Action item -
Would you output, exactly as written, the line with "Click the title TIJDLIJN - KOMENDE ACTIES" and all lines after it to the end of the data below, and no others?

Data supplied -

⟨

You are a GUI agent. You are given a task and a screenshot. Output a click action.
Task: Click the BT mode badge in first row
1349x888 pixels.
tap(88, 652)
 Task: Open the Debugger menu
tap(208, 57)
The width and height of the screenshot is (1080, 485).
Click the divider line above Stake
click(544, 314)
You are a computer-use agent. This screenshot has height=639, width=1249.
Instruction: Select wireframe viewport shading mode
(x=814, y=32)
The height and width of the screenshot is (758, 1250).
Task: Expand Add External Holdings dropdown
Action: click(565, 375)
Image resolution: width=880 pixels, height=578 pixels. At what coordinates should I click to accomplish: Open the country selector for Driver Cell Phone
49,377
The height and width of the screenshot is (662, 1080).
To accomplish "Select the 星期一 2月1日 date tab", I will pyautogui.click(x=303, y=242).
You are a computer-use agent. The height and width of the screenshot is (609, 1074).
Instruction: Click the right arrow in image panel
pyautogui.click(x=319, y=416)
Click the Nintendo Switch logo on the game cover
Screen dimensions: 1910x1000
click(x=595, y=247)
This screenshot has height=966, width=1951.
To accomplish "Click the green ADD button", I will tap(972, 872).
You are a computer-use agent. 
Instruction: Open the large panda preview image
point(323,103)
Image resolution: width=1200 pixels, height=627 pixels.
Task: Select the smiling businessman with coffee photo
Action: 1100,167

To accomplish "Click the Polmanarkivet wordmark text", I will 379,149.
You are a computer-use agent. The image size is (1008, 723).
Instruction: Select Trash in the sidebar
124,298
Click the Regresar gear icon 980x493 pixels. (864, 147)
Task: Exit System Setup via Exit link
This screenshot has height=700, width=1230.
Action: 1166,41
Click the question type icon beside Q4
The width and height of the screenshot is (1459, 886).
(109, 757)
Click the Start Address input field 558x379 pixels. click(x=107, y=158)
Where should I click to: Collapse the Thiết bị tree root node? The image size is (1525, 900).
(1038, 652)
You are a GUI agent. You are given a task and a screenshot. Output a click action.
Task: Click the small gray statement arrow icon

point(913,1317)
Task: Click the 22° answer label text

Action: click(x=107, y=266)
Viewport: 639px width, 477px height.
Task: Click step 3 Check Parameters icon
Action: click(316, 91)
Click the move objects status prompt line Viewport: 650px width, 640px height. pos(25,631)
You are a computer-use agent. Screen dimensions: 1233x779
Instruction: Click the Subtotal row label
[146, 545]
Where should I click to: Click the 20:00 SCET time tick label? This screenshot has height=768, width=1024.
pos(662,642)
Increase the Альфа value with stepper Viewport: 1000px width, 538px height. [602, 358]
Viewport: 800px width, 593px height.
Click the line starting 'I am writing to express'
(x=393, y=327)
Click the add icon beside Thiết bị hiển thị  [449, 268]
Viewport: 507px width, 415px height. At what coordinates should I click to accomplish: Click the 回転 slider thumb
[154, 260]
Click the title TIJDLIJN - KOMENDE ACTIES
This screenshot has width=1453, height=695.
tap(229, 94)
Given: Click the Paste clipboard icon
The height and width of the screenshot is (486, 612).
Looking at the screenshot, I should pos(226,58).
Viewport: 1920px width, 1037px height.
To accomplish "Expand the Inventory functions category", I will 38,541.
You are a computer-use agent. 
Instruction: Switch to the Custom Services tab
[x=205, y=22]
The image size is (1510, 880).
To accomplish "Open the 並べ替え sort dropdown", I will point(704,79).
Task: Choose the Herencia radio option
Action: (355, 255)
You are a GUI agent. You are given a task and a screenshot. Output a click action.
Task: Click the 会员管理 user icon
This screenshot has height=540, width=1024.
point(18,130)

⟩

Solution to this exercise -
Click the title TIJDLIJN - KOMENDE ACTIES
This screenshot has width=1453, height=695.
tap(229, 94)
Given: Click the Paste clipboard icon
The height and width of the screenshot is (486, 612).
Looking at the screenshot, I should pos(226,58).
Viewport: 1920px width, 1037px height.
To accomplish "Expand the Inventory functions category", I will 38,541.
You are a computer-use agent. 
Instruction: Switch to the Custom Services tab
[x=205, y=22]
The image size is (1510, 880).
To accomplish "Open the 並べ替え sort dropdown", I will point(704,79).
Task: Choose the Herencia radio option
Action: (355, 255)
You are a GUI agent. You are given a task and a screenshot. Output a click action.
Task: Click the 会员管理 user icon
This screenshot has height=540, width=1024.
point(18,130)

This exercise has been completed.